PROBLEM STATEMENT: Lay out these records as a numbered list, leaving out the blank lines.

RECORD EXCERPTS:
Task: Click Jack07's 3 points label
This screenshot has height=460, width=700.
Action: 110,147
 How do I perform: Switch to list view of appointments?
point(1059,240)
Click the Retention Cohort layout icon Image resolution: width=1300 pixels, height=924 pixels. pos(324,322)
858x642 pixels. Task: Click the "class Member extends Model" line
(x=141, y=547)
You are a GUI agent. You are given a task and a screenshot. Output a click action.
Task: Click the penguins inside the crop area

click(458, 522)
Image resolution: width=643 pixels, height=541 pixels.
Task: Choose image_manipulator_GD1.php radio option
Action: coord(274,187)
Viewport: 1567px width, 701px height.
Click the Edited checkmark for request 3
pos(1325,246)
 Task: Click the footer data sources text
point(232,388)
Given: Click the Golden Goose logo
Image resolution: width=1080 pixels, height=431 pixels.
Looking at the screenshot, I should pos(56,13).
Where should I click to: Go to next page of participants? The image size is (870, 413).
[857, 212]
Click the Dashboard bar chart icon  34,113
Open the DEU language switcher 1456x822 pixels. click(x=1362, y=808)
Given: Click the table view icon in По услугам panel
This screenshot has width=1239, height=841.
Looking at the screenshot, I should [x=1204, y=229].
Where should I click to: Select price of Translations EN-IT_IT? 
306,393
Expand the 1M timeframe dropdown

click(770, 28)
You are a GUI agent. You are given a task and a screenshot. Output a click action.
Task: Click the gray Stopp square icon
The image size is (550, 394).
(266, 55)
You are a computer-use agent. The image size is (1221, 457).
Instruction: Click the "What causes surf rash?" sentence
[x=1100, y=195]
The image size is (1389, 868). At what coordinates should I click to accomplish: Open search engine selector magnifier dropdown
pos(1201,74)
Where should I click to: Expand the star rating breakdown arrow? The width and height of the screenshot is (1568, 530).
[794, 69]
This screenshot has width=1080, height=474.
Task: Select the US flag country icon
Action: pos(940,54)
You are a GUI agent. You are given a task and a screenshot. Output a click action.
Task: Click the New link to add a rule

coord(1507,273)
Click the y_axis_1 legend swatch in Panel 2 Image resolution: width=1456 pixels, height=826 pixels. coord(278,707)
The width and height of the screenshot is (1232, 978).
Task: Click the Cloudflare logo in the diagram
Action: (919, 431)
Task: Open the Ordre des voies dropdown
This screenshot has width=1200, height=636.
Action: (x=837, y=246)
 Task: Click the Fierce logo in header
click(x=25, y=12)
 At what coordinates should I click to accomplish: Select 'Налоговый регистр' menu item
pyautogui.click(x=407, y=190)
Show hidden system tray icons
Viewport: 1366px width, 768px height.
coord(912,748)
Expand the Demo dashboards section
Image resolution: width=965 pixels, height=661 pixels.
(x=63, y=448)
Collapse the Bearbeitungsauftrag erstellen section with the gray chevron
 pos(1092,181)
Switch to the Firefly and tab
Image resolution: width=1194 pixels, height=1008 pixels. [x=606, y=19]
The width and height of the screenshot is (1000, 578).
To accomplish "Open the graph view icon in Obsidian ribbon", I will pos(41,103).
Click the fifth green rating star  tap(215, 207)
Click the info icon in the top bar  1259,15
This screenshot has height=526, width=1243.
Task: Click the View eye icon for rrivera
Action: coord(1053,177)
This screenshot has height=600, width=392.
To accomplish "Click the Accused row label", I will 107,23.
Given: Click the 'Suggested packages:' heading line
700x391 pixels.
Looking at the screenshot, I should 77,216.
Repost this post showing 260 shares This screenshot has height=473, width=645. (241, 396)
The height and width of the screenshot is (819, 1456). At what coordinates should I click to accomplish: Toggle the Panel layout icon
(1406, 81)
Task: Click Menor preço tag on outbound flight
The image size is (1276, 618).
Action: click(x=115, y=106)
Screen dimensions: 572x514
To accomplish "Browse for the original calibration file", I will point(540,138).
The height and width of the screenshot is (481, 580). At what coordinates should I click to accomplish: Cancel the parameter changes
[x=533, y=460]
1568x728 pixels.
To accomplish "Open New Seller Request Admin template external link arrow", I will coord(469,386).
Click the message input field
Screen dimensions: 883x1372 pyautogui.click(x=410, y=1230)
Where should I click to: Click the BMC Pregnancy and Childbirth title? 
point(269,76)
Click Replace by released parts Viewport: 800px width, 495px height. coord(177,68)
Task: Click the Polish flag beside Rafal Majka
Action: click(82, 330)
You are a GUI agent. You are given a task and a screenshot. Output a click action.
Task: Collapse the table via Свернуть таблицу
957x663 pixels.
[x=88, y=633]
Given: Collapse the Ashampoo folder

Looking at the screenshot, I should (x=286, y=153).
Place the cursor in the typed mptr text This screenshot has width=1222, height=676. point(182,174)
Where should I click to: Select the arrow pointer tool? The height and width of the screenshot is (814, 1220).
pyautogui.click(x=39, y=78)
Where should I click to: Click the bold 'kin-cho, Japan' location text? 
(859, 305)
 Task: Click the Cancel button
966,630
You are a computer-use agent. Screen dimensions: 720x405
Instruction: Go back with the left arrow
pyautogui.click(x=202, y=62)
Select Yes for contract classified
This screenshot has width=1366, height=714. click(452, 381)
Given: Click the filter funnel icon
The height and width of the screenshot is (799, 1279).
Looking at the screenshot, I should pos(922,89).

EXERCISE SOLUTION:
1. Task: Click Jack07's 3 points label
2. This screenshot has height=460, width=700.
3. Action: 110,147
4.  How do I perform: Switch to list view of appointments?
5. point(1059,240)
6. Click the Retention Cohort layout icon Image resolution: width=1300 pixels, height=924 pixels. pos(324,322)
7. 858x642 pixels. Task: Click the "class Member extends Model" line
8. (x=141, y=547)
9. You are a GUI agent. You are given a task and a screenshot. Output a click action.
10. Task: Click the penguins inside the crop area
11. click(458, 522)
12. Image resolution: width=643 pixels, height=541 pixels.
13. Task: Choose image_manipulator_GD1.php radio option
14. Action: coord(274,187)
15. Viewport: 1567px width, 701px height.
16. Click the Edited checkmark for request 3
17. pos(1325,246)
18.  Task: Click the footer data sources text
19. point(232,388)
20. Given: Click the Golden Goose logo
21. Image resolution: width=1080 pixels, height=431 pixels.
22. Looking at the screenshot, I should pos(56,13).
23. Where should I click to: Go to next page of participants? The image size is (870, 413).
24. [857, 212]
25. Click the Dashboard bar chart icon  34,113
26. Open the DEU language switcher 1456x822 pixels. click(x=1362, y=808)
27. Given: Click the table view icon in По услугам panel
28. This screenshot has width=1239, height=841.
29. Looking at the screenshot, I should [x=1204, y=229].
30. Where should I click to: Select price of Translations EN-IT_IT? 
31. 306,393
32. Expand the 1M timeframe dropdown
33. click(770, 28)
34. You are a GUI agent. You are given a task and a screenshot. Output a click action.
35. Task: Click the gray Stopp square icon
36. The image size is (550, 394).
37. (266, 55)
38. You are a computer-use agent. The image size is (1221, 457).
39. Instruction: Click the "What causes surf rash?" sentence
40. [x=1100, y=195]
41. The image size is (1389, 868). At what coordinates should I click to accomplish: Open search engine selector magnifier dropdown
42. pos(1201,74)
43. Where should I click to: Expand the star rating breakdown arrow? The width and height of the screenshot is (1568, 530).
44. [794, 69]
45. This screenshot has width=1080, height=474.
46. Task: Select the US flag country icon
47. Action: pos(940,54)
48. You are a GUI agent. You are given a task and a screenshot. Output a click action.
49. Task: Click the New link to add a rule
50. coord(1507,273)
51. Click the y_axis_1 legend swatch in Panel 2 Image resolution: width=1456 pixels, height=826 pixels. coord(278,707)
52. The width and height of the screenshot is (1232, 978).
53. Task: Click the Cloudflare logo in the diagram
54. Action: (919, 431)
55. Task: Open the Ordre des voies dropdown
56. This screenshot has width=1200, height=636.
57. Action: (x=837, y=246)
58.  Task: Click the Fierce logo in header
59. click(x=25, y=12)
60.  At what coordinates should I click to accomplish: Select 'Налоговый регистр' menu item
61. pyautogui.click(x=407, y=190)
62. Show hidden system tray icons
63. Viewport: 1366px width, 768px height.
64. coord(912,748)
65. Expand the Demo dashboards section
66. Image resolution: width=965 pixels, height=661 pixels.
67. (x=63, y=448)
68. Collapse the Bearbeitungsauftrag erstellen section with the gray chevron
69.  pos(1092,181)
70. Switch to the Firefly and tab
71. Image resolution: width=1194 pixels, height=1008 pixels. [x=606, y=19]
72. The width and height of the screenshot is (1000, 578).
73. To accomplish "Open the graph view icon in Obsidian ribbon", I will pos(41,103).
74. Click the fifth green rating star  tap(215, 207)
75. Click the info icon in the top bar  1259,15
76. This screenshot has height=526, width=1243.
77. Task: Click the View eye icon for rrivera
78. Action: coord(1053,177)
79. This screenshot has height=600, width=392.
80. To accomplish "Click the Accused row label", I will 107,23.
81. Given: Click the 'Suggested packages:' heading line
82. 700x391 pixels.
83. Looking at the screenshot, I should 77,216.
84. Repost this post showing 260 shares This screenshot has height=473, width=645. (241, 396)
85. The height and width of the screenshot is (819, 1456). At what coordinates should I click to accomplish: Toggle the Panel layout icon
86. (1406, 81)
87. Task: Click Menor preço tag on outbound flight
88. The image size is (1276, 618).
89. Action: click(x=115, y=106)
90. Screen dimensions: 572x514
91. To accomplish "Browse for the original calibration file", I will point(540,138).
92. The height and width of the screenshot is (481, 580). At what coordinates should I click to accomplish: Cancel the parameter changes
93. [x=533, y=460]
94. 1568x728 pixels.
95. To accomplish "Open New Seller Request Admin template external link arrow", I will coord(469,386).
96. Click the message input field
97. Screen dimensions: 883x1372 pyautogui.click(x=410, y=1230)
98. Where should I click to: Click the BMC Pregnancy and Childbirth title? 
99. point(269,76)
100. Click Replace by released parts Viewport: 800px width, 495px height. coord(177,68)
101. Task: Click the Polish flag beside Rafal Majka
102. Action: click(82, 330)
103. You are a GUI agent. You are given a task and a screenshot. Output a click action.
104. Task: Collapse the table via Свернуть таблицу
105. 957x663 pixels.
106. [x=88, y=633]
107. Given: Collapse the Ashampoo folder
108. Looking at the screenshot, I should (x=286, y=153).
109. Place the cursor in the typed mptr text This screenshot has width=1222, height=676. point(182,174)
110. Where should I click to: Select the arrow pointer tool? The height and width of the screenshot is (814, 1220).
111. pyautogui.click(x=39, y=78)
112. Where should I click to: Click the bold 'kin-cho, Japan' location text? 
113. (859, 305)
114.  Task: Click the Cancel button
115. 966,630
116. You are a computer-use agent. Screen dimensions: 720x405
117. Instruction: Go back with the left arrow
118. pyautogui.click(x=202, y=62)
119. Select Yes for contract classified
120. This screenshot has width=1366, height=714. click(452, 381)
121. Given: Click the filter funnel icon
122. The height and width of the screenshot is (799, 1279).
123. Looking at the screenshot, I should pos(922,89).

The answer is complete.